L’incontro si è svolto a tappe, ovvero si sono alternati momenti di dialogo con momenti in cui i partecipanti, circa una trentina, mangiavano quello che ognuno aveva portato e condiviso. “Questa scelta è stata fatta perché – spiega Amedeo Angelozzi, consacrato e animatore dell’incontro – la tavola è il luogo dell’incontro, dove ci si nutre e richiama in assoluto uno dei momenti fondanti l’esperienza dei discepoli di Gesù: la cena, l’Eucarestia. L’esperienza di questi incontri con la cena condivisavuole essere un tempo per nutrire oltre il corpo, anche le relazioni e la spiritualità.
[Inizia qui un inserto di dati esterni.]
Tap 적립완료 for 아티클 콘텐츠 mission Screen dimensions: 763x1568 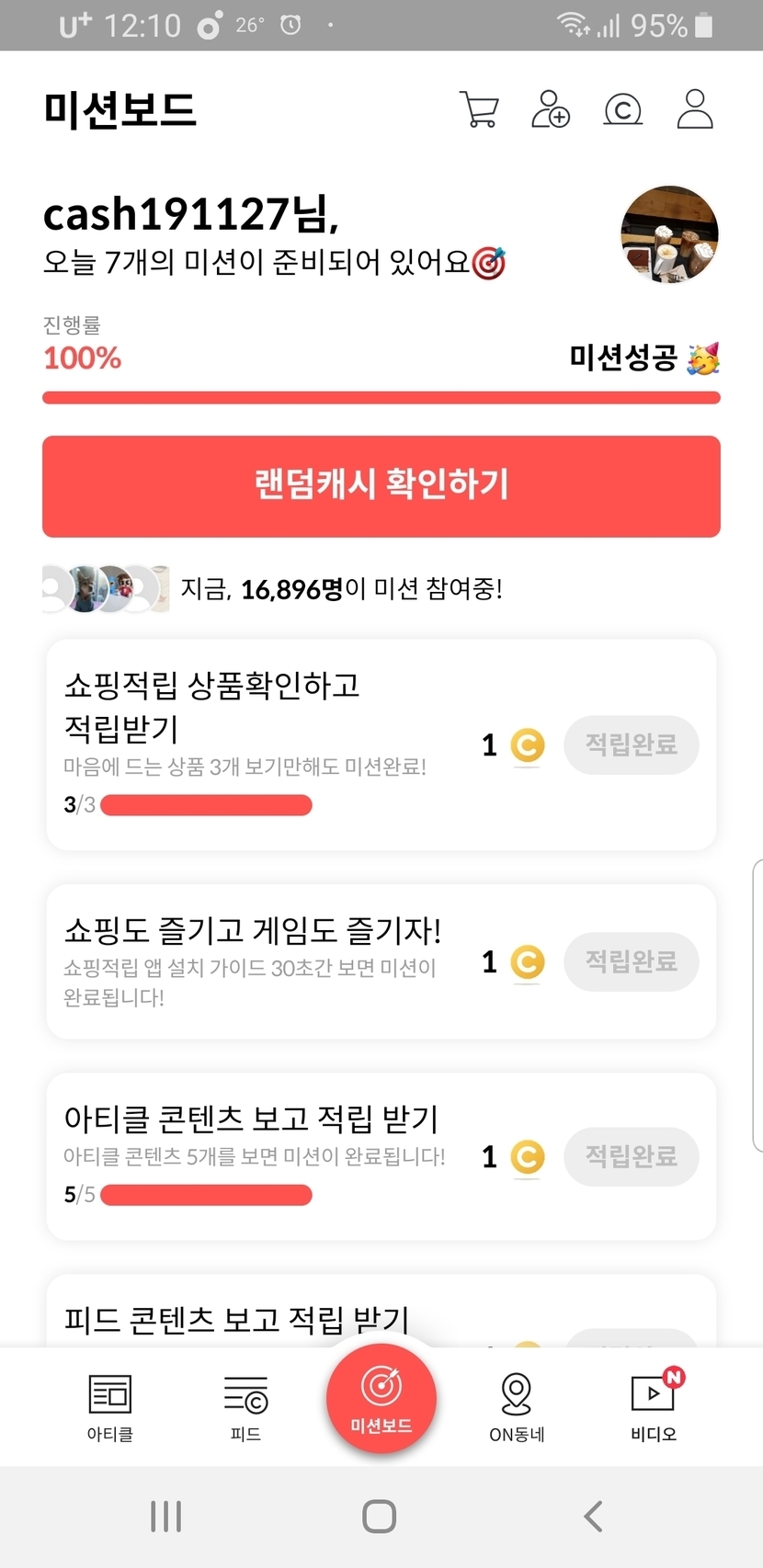[632, 1156]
Charles de Foucauld e Francesco di Assisi, le cui storie e scelte di vita stanno alla base del progetto ‘Spazi di Fraternità’, ci appassionano nel vivere il Vangelo con questo stile semplice e che punta all’essenziale, ma che muove, mette in cammino, destruttura le nostre abitudini e certezze e ci invita ad abbandonarci con fiducia alla comunità umana e al cuore di Dio”.
Prossimo incontro venerdì 14 luglio con mons. Gianpiero Palmieri, arcivescovo di Ascoli Piceno e vicepresidente per la CEI del Centro Italia.